## Work required
Arrange the lines of the material from the line with "Click the green A_k data point at x=25" to the line with "Action: pyautogui.click(x=164, y=371)", both included, as a Markdown table with columns named Row and Line. Give only those lines, one per row, numbered from 1 and with blank lines left out.
--- begin Records for this task ---
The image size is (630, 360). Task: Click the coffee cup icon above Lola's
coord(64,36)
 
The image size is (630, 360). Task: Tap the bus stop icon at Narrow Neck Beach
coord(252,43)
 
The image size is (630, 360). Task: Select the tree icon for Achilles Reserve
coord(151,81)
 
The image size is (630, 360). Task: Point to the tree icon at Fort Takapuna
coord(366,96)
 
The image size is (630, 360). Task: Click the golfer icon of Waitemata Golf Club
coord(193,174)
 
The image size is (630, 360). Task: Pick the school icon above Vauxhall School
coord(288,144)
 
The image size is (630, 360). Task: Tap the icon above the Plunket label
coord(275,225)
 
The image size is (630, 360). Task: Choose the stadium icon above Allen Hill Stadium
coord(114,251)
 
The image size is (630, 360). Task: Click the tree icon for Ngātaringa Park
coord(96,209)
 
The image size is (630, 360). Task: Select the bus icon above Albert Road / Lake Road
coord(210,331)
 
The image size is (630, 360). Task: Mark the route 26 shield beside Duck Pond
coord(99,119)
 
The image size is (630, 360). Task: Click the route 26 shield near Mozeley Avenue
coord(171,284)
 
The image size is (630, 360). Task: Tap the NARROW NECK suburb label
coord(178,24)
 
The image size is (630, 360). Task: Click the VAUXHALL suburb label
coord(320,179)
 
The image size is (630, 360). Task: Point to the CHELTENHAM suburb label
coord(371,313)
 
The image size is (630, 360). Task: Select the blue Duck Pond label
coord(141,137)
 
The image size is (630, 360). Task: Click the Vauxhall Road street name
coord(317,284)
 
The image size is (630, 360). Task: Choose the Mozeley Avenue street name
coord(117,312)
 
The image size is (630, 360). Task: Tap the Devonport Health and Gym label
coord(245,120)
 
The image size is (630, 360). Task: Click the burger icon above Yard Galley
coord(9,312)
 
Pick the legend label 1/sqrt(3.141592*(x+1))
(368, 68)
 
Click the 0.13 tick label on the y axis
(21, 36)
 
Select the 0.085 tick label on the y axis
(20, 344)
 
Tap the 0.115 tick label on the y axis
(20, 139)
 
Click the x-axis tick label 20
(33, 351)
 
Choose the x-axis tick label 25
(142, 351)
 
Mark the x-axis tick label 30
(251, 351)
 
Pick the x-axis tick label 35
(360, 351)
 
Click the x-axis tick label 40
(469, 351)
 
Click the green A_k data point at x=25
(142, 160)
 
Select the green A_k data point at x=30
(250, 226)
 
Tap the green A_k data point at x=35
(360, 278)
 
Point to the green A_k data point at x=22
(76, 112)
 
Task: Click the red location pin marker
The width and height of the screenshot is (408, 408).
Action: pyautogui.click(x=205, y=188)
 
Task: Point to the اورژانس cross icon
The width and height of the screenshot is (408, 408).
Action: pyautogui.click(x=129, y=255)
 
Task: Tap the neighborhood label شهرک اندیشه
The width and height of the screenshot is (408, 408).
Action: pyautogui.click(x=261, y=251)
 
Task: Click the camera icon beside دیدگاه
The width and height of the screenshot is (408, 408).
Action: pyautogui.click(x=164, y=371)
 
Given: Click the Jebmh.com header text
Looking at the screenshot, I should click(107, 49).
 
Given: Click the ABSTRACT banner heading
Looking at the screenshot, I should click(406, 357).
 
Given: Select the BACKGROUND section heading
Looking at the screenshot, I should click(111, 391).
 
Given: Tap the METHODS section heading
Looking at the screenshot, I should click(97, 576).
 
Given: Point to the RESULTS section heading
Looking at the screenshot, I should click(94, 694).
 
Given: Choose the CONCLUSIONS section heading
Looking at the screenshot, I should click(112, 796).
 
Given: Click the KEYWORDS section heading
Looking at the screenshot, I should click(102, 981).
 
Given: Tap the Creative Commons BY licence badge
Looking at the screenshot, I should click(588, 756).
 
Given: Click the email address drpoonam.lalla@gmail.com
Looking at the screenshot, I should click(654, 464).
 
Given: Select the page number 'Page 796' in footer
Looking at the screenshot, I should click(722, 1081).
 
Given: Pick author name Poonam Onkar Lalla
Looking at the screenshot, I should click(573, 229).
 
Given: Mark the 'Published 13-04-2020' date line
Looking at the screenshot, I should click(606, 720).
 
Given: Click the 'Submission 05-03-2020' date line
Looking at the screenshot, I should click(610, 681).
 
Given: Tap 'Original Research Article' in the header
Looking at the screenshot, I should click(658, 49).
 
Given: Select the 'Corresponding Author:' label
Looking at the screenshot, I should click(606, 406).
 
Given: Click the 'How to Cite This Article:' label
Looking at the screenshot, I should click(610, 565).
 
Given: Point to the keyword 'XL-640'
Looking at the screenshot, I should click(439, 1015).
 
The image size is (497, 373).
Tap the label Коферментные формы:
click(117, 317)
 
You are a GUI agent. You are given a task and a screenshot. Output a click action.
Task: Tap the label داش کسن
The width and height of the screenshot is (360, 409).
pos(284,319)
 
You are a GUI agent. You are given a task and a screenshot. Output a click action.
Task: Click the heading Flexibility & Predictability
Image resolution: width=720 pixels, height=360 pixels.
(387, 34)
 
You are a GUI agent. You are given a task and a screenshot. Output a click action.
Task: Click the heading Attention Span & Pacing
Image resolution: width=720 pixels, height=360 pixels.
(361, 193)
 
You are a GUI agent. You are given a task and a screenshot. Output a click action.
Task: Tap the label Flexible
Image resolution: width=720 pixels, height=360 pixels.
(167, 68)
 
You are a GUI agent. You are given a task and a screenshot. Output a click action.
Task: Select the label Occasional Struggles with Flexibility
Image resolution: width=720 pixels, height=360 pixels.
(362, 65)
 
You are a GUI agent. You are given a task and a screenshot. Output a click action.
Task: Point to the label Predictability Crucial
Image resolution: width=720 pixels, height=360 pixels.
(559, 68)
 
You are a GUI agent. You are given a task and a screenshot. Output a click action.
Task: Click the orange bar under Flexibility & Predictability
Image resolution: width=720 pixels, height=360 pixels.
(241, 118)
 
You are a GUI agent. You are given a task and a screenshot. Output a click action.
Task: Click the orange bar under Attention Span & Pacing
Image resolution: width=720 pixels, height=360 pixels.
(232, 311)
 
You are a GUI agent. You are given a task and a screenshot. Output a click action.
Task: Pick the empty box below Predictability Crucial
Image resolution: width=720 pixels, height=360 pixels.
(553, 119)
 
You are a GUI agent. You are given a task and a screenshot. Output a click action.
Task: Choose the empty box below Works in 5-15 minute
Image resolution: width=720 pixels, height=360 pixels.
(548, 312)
--- end Records for this task ---
--- begin Records for this task ---
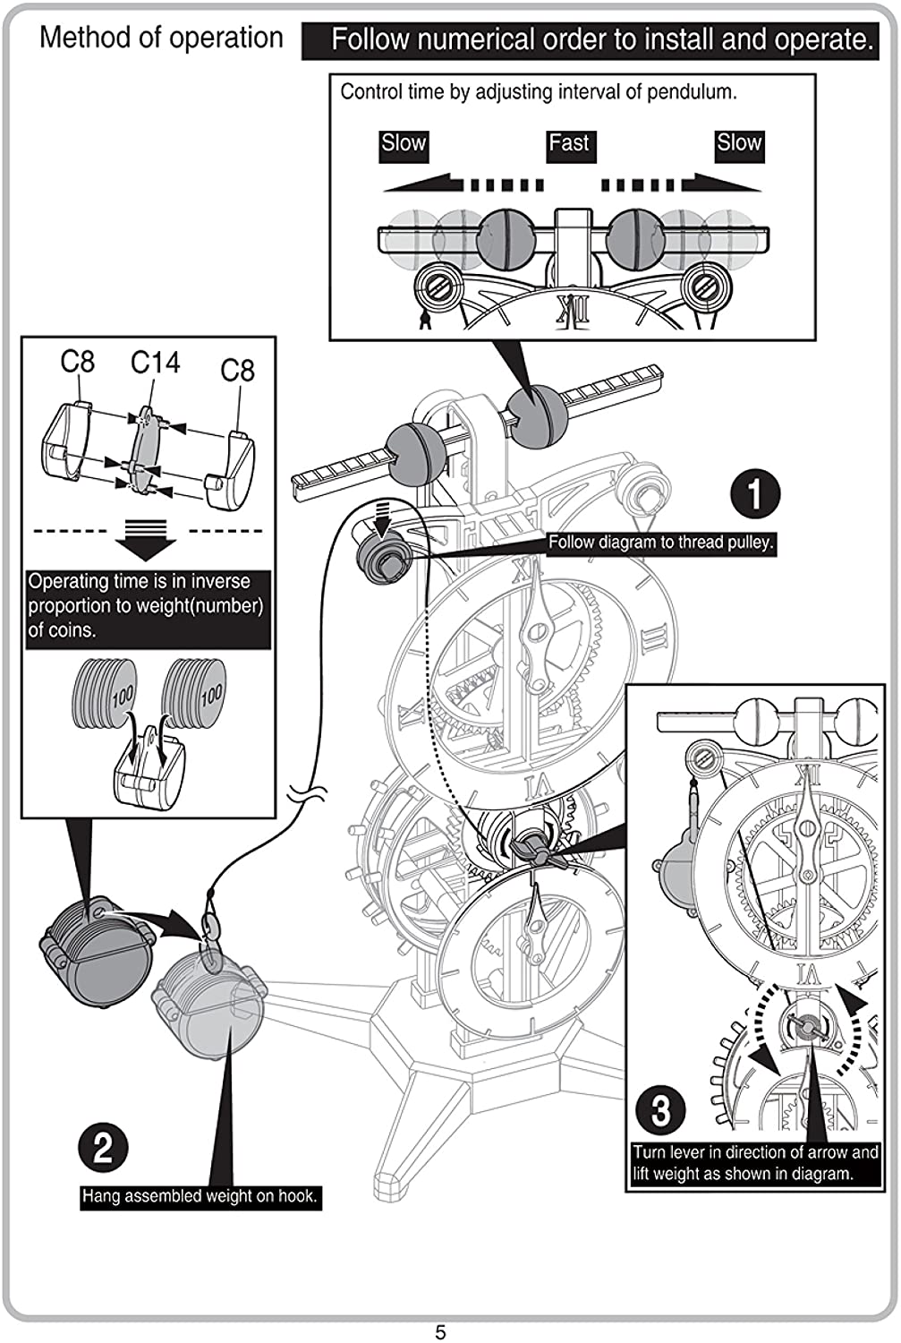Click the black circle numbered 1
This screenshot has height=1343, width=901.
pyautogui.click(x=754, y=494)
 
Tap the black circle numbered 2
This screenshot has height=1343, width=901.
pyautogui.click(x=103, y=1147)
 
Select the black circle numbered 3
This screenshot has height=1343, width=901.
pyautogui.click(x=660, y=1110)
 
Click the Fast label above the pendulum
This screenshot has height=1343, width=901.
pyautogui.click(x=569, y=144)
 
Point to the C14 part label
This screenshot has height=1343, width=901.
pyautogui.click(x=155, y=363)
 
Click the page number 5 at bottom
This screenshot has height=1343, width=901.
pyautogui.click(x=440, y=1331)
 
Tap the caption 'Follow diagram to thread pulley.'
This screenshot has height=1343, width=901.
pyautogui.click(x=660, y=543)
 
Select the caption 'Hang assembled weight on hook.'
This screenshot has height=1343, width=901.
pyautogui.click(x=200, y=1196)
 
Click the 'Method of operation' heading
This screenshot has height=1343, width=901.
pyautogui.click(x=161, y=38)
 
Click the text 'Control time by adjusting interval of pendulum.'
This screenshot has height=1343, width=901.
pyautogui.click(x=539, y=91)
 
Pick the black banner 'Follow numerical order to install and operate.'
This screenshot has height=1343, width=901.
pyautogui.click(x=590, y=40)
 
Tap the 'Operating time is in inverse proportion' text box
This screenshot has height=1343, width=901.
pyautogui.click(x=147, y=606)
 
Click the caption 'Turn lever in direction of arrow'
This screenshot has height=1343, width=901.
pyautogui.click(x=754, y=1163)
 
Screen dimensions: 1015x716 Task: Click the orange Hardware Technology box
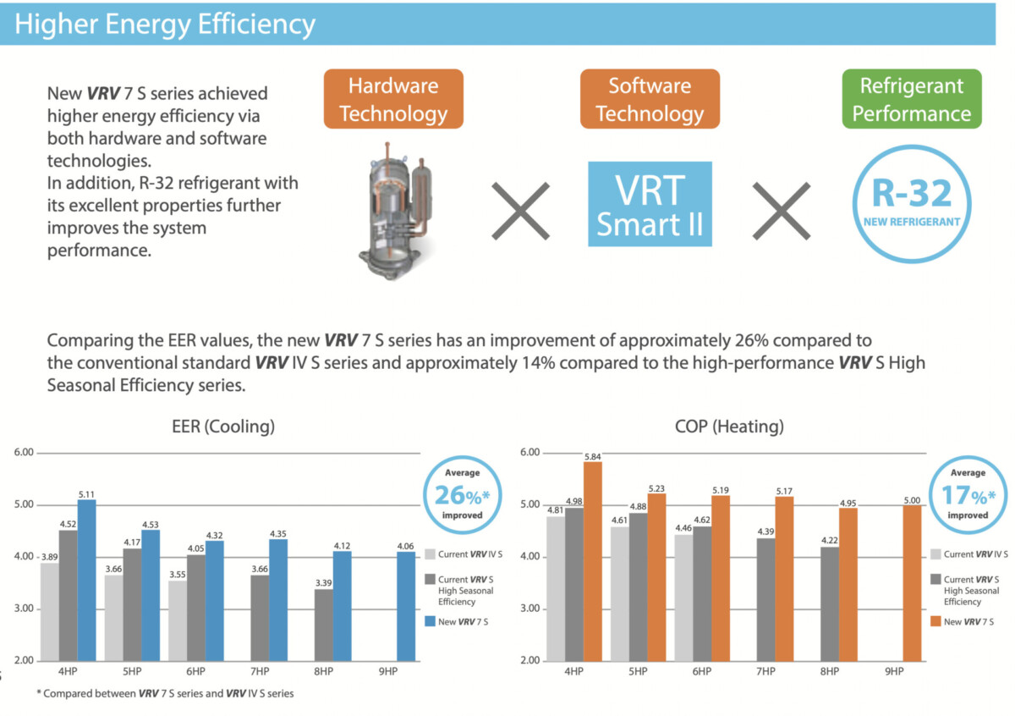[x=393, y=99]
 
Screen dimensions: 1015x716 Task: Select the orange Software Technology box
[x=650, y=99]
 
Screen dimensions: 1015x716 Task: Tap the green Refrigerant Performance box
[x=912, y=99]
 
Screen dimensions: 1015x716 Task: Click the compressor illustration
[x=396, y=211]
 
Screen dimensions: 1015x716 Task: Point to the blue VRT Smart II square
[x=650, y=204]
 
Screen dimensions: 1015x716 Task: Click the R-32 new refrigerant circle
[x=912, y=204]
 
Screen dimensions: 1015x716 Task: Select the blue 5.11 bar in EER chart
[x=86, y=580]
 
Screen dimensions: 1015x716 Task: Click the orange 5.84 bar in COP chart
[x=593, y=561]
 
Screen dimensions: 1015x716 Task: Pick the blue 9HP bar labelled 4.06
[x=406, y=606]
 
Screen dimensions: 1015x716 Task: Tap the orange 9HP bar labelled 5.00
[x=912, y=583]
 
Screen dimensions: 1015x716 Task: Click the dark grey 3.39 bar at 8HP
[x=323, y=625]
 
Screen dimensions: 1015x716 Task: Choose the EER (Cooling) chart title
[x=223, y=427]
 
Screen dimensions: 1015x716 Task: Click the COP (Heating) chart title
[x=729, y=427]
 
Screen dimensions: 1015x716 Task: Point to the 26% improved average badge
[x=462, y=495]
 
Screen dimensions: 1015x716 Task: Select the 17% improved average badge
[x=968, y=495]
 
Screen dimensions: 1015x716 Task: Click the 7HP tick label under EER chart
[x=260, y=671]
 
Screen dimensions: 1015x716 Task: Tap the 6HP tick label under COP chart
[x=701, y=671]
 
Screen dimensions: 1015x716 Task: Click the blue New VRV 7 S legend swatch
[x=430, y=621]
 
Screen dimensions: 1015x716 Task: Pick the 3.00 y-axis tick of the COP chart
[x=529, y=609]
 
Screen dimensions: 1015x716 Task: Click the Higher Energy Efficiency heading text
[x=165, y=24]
--- end Records for this task ---
--- begin Records for this task ---
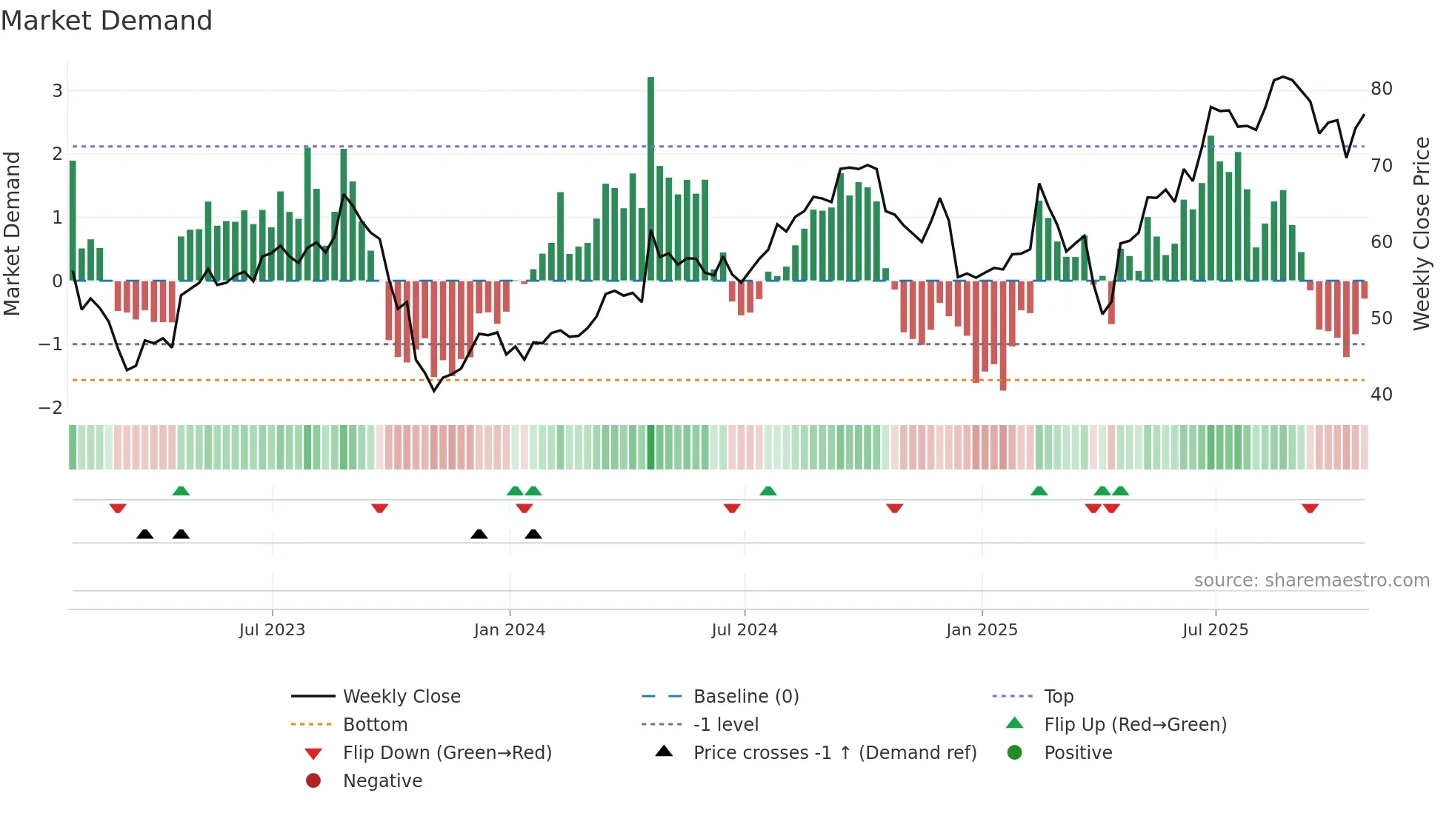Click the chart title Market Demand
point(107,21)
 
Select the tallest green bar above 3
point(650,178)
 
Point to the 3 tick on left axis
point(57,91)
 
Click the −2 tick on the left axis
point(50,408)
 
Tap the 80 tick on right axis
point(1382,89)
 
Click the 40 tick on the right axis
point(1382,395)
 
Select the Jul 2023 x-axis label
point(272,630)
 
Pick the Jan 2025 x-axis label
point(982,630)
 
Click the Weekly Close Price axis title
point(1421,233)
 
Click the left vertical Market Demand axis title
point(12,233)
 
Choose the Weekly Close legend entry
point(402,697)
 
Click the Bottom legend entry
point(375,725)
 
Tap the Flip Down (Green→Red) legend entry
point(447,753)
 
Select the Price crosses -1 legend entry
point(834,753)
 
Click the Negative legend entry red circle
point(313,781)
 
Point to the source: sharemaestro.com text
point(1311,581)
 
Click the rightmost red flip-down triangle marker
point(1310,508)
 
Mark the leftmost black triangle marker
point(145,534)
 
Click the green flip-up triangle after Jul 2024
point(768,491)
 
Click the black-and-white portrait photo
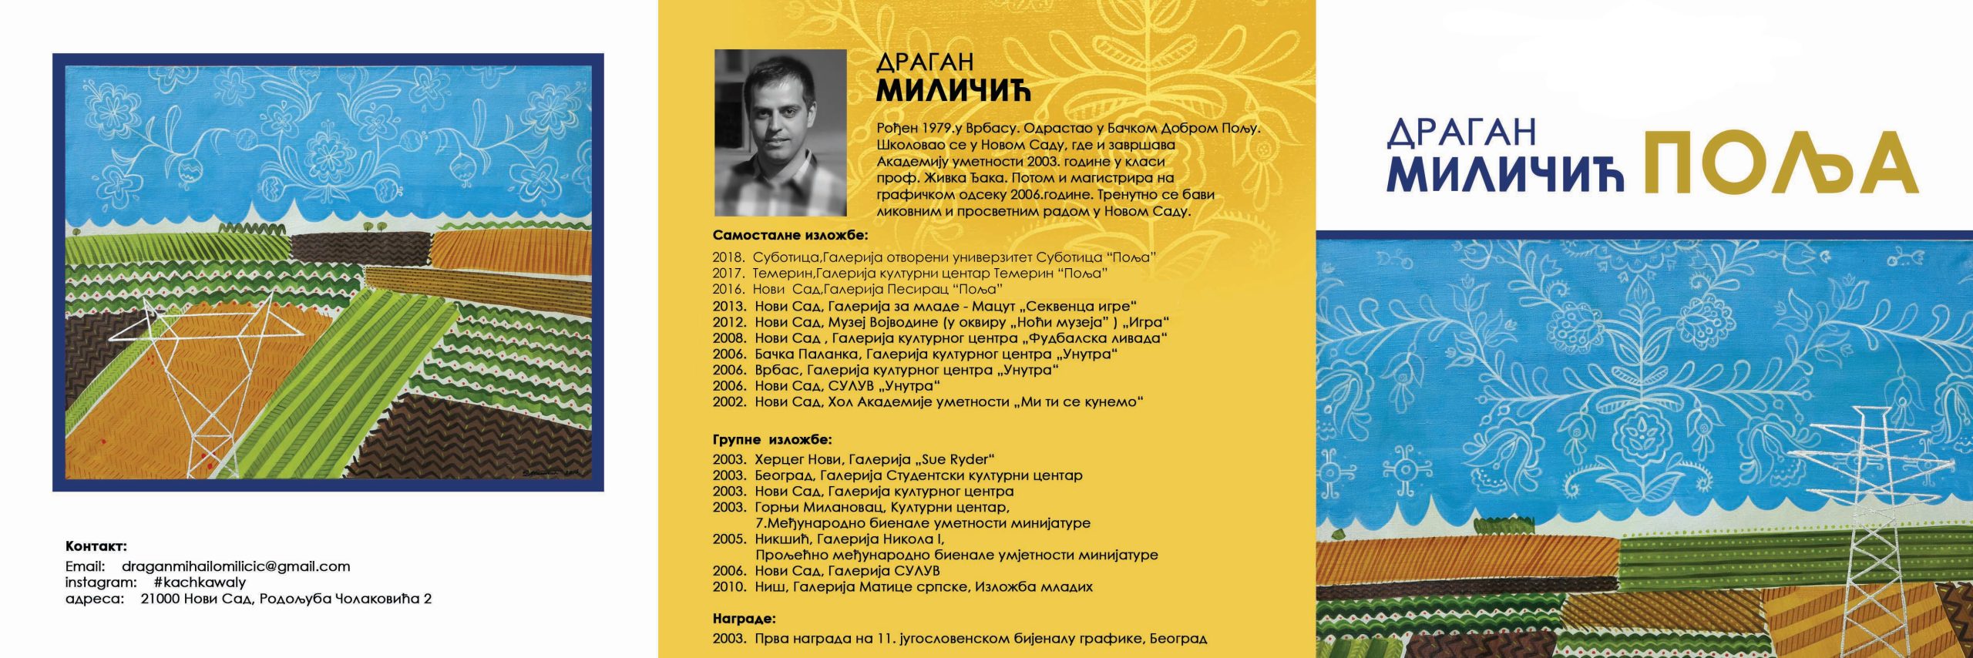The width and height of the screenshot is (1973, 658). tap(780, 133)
--- end Records for this task ---
## Reply to the exercise
| Row | Line |
|---|---|
| 1 | Click the green A_k data point at x=25 |
| 2 | (142, 160) |
| 3 | Select the green A_k data point at x=30 |
| 4 | (250, 226) |
| 5 | Tap the green A_k data point at x=35 |
| 6 | (360, 278) |
| 7 | Point to the green A_k data point at x=22 |
| 8 | (76, 112) |
| 9 | Task: Click the red location pin marker |
| 10 | The width and height of the screenshot is (408, 408). |
| 11 | Action: pyautogui.click(x=205, y=188) |
| 12 | Task: Point to the اورژانس cross icon |
| 13 | The width and height of the screenshot is (408, 408). |
| 14 | Action: pyautogui.click(x=129, y=255) |
| 15 | Task: Tap the neighborhood label شهرک اندیشه |
| 16 | The width and height of the screenshot is (408, 408). |
| 17 | Action: pyautogui.click(x=261, y=251) |
| 18 | Task: Click the camera icon beside دیدگاه |
| 19 | The width and height of the screenshot is (408, 408). |
| 20 | Action: pyautogui.click(x=164, y=371) |